- **Aim**
Write out every line of the records below as a JSON list of strings, one string for each line, and leave out any blank lines.

(Part of a data file)
::::::::
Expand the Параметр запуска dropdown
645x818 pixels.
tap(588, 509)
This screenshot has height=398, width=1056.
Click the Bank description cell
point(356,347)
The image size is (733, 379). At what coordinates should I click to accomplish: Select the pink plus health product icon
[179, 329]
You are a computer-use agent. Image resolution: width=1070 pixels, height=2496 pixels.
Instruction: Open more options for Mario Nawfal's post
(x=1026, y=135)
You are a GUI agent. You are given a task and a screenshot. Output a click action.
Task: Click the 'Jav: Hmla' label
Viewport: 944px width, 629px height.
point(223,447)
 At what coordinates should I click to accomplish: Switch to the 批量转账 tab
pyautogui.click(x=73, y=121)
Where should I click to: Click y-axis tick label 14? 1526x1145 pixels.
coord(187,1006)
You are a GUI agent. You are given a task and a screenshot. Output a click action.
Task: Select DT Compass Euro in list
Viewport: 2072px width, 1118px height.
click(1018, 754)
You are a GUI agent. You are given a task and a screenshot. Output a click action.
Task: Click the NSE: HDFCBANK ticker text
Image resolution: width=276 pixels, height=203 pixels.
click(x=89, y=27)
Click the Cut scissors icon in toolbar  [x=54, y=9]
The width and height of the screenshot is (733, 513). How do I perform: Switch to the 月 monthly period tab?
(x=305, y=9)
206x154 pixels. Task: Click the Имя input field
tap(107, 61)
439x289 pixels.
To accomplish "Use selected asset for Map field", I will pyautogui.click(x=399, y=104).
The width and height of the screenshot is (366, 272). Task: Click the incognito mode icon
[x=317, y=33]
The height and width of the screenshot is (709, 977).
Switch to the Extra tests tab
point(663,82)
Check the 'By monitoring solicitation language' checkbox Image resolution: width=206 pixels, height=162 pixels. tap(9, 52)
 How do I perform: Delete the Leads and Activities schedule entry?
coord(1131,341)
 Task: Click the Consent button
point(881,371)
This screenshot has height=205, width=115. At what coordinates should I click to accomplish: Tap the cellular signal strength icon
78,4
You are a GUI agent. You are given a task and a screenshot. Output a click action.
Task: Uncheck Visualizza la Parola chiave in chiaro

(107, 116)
::::::::
- **Final answer**
[
  "Expand the Параметр запуска dropdown",
  "645x818 pixels.",
  "tap(588, 509)",
  "This screenshot has height=398, width=1056.",
  "Click the Bank description cell",
  "point(356,347)",
  "The image size is (733, 379). At what coordinates should I click to accomplish: Select the pink plus health product icon",
  "[179, 329]",
  "You are a computer-use agent. Image resolution: width=1070 pixels, height=2496 pixels.",
  "Instruction: Open more options for Mario Nawfal's post",
  "(x=1026, y=135)",
  "You are a GUI agent. You are given a task and a screenshot. Output a click action.",
  "Task: Click the 'Jav: Hmla' label",
  "Viewport: 944px width, 629px height.",
  "point(223,447)",
  " At what coordinates should I click to accomplish: Switch to the 批量转账 tab",
  "pyautogui.click(x=73, y=121)",
  "Where should I click to: Click y-axis tick label 14? 1526x1145 pixels.",
  "coord(187,1006)",
  "You are a GUI agent. You are given a task and a screenshot. Output a click action.",
  "Task: Select DT Compass Euro in list",
  "Viewport: 2072px width, 1118px height.",
  "click(1018, 754)",
  "You are a GUI agent. You are given a task and a screenshot. Output a click action.",
  "Task: Click the NSE: HDFCBANK ticker text",
  "Image resolution: width=276 pixels, height=203 pixels.",
  "click(x=89, y=27)",
  "Click the Cut scissors icon in toolbar  [x=54, y=9]",
  "The width and height of the screenshot is (733, 513). How do I perform: Switch to the 月 monthly period tab?",
  "(x=305, y=9)",
  "206x154 pixels. Task: Click the Имя input field",
  "tap(107, 61)",
  "439x289 pixels.",
  "To accomplish \"Use selected asset for Map field\", I will pyautogui.click(x=399, y=104).",
  "The width and height of the screenshot is (366, 272). Task: Click the incognito mode icon",
  "[x=317, y=33]",
  "The height and width of the screenshot is (709, 977).",
  "Switch to the Extra tests tab",
  "point(663,82)",
  "Check the 'By monitoring solicitation language' checkbox Image resolution: width=206 pixels, height=162 pixels. tap(9, 52)",
  " How do I perform: Delete the Leads and Activities schedule entry?",
  "coord(1131,341)",
  " Task: Click the Consent button",
  "point(881,371)",
  "This screenshot has height=205, width=115. At what coordinates should I click to accomplish: Tap the cellular signal strength icon",
  "78,4",
  "You are a GUI agent. You are given a task and a screenshot. Output a click action.",
  "Task: Uncheck Visualizza la Parola chiave in chiaro",
  "(107, 116)"
]